Jeżeli ktoś chce skutecznie łowić ryby, powinien przyswoić sobie wiele cech zwierząt drapieżnych. Bezgłośne podejście i dobre zamaskowanie to recepta na sukces.
Być niewidzialnym – to jedna z ważniejszych umiejętności, jaką do perfekcji opanowali wędkarze regularnie odnoszący sukcesy. Jeżeli ryby zauważą nas pierwsze, rzadko kiedy udaje się je złowić na wędkę. Jakiś przykład? Wędkowałem kiedyś w samo południe w pewnej rzece słynącej z ładnych kleni.
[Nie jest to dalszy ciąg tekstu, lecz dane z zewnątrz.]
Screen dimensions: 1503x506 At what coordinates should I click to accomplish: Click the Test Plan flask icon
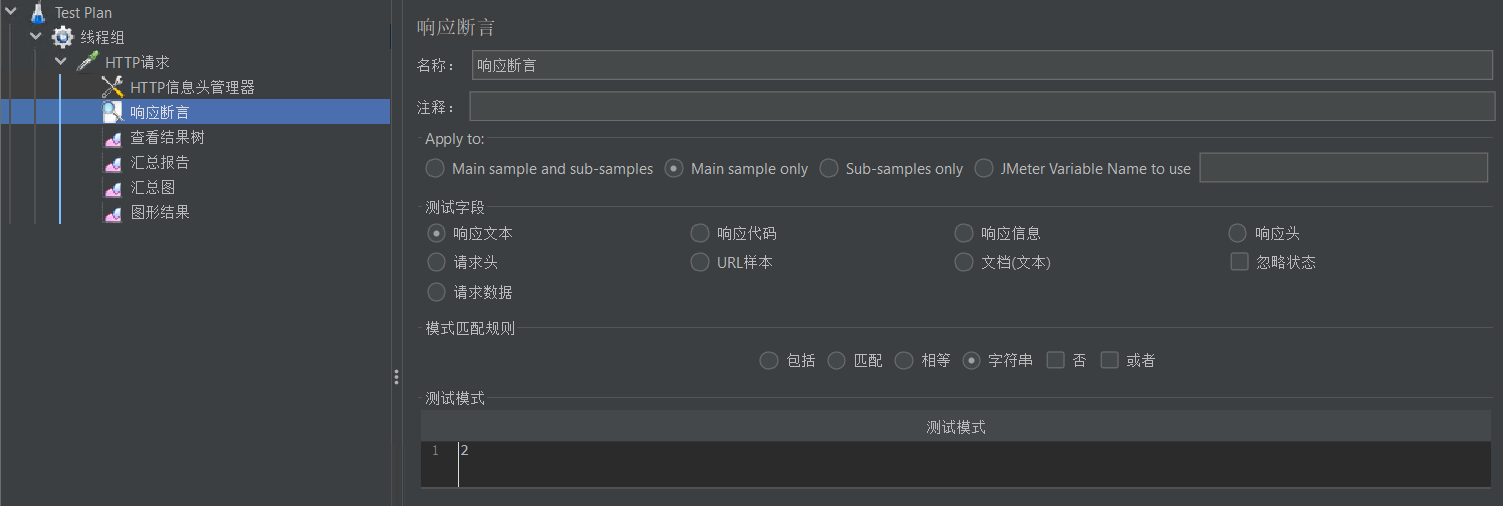click(38, 13)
Szeroka na około 25 metrów rzeka na krótkim odcinku była „wciśnięta” ludzką ręką w dwumetrowej wysokości betonowy „gorset”. Po dojściu do tego atrakcyjnego miejsca, częściowo zasłoniętego gęstymi zaroślami, wypatrzyłem w wodzie stadko dorodnych kleni. Kilka ryb było naprawdę olbrzymich. Po jakimś czasie udało mi się złowić na muchę dwa wielkie kleniska. Jednak nie z betonu, lecz na kolanach z ławicy piaskowej w rzece! Jakiś łowiący w pobliżu wędkarz zauważył mój wyczyn i od razu wdrapał się na beton chyba tylko po to, żeby lepiej widzieć klenie. To co się stało było łatwe do przewidzenia. Stadko kleni natychmiast zniknęło. Co prawda po chwili ryby znowu wróciły w to samo miejsce, ale już żadna z nich nie dała się skusić na żadną przynętę. Ten wędkarz-alpinista powinien bardzo poważnie zastanowić się nad powiedzonkiem o „słoniu w składzie porcelany”.
Bez lakieru?
Praktyka dowodzi, że bycie niewidzialnym wcale nie jest takie łatwe. Wszystkie moje wędziska, a podejrzewam, że i Wasze także, są polakierowane. Jeżeli więc łowimy w promieniach słońca, świecący się blank wędziska jest, że tak powiem, systemem wczesnego ostrzegania dla ryb! Maskujący kapelusz na głowie oraz wysłużone, również w maskujących kolorach ubranie wędkarskie są w takich chwilach zupełnie nieistotne. Ryby i tak pewnie już spostrzegły błyszczące się przy każdym ruchu nadgarstka wędzisko i chociaż nie widzą samego wędkarza z pewnością od razu uciekły gdzie pieprz rośnie lub stały się bardzo czujne. Muszkarze mają jeszcze jeden twardy orzech do zgryzienia – podczas machania kijem, wijący się w powietrzu sznur tworzy w promieniach słońca złociste esy floresy, wystarczający powód dla podejrzliwych ryb, aby natychmiast zacząć głodówkę. Do dzisiaj nie potrafię jednak jakoś się zdecydować, aby pomalować moje drogie kupne wędziska matowym lakierem. Zamiast tego nauczyłem się rzucać z boku. Z ukrycia za krzakami, a często także na kolanach nie rzuca się co prawda zbyt wygodnie, ale za to jestem zupełnie niewidoczny dla ryb. Sznur rozwijam nie nad głową, lecz równolegle do podłoża lub wody. Moja linka jest wtedy prawie niewidoczna dla znajdujących się w pobliżu ryb. Jeżeli decyduję się na bliskie podejście do ryb zawsze przysłaniam jeszcze bardziej twarz kapeluszem. Okulary polaryzacyjne są dla naszej zdobyczy jak czerwone światło sygnalizacji świetlnej na skrzyżowaniu. Szkła okularów także odbijają promienie słońca. Podobnie silne refleksy rzucają także srebrzyste guziki przy spodniach lub koszuli; o sprzączce paska nie muszę chyba wspominać. Na zakończenie: tak modne teraz aluminiowe szpule kołowrotków także się świecą i w słoneczne dni lepiej używać zapasowych szpul z tworzywa sztucznego; srebrny lub złoty zegarek na ręce jest błyskotką potrafiącą spłoszyć każdą w miarę ostrożną rybę.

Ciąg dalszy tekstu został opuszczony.